▶ _Required work_: Which lines below contain the word "computer"? Copy each one.

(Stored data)
········

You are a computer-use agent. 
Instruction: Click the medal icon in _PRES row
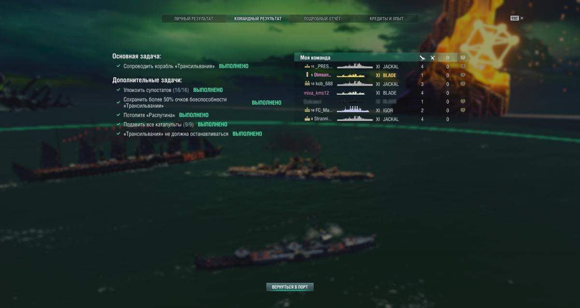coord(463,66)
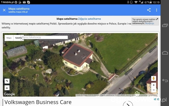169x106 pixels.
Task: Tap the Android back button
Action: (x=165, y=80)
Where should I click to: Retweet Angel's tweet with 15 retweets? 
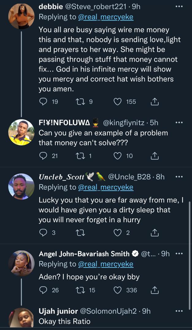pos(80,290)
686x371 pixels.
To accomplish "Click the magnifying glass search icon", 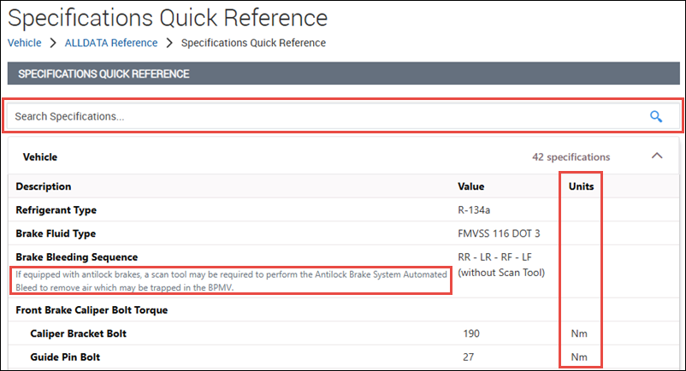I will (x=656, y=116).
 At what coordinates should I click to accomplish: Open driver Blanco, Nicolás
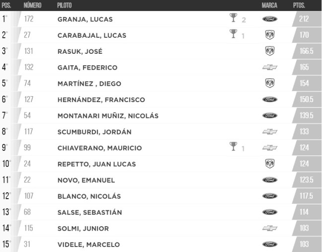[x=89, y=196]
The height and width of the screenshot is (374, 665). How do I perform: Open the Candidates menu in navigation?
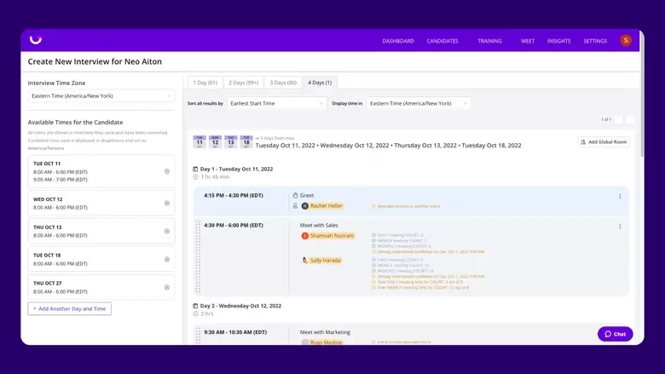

········

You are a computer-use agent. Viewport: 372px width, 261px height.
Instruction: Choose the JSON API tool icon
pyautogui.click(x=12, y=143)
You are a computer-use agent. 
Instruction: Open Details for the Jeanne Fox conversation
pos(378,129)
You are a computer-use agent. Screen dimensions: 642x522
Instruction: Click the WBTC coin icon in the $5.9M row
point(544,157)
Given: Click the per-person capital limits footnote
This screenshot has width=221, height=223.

········

▶ _Response to this task_:
You are a computer-use agent. 
You are a computer-use agent. Viewport: 372px width, 261px height.
You are a computer-use agent. 
You are a computer-use agent. Screen dimensions: 642x522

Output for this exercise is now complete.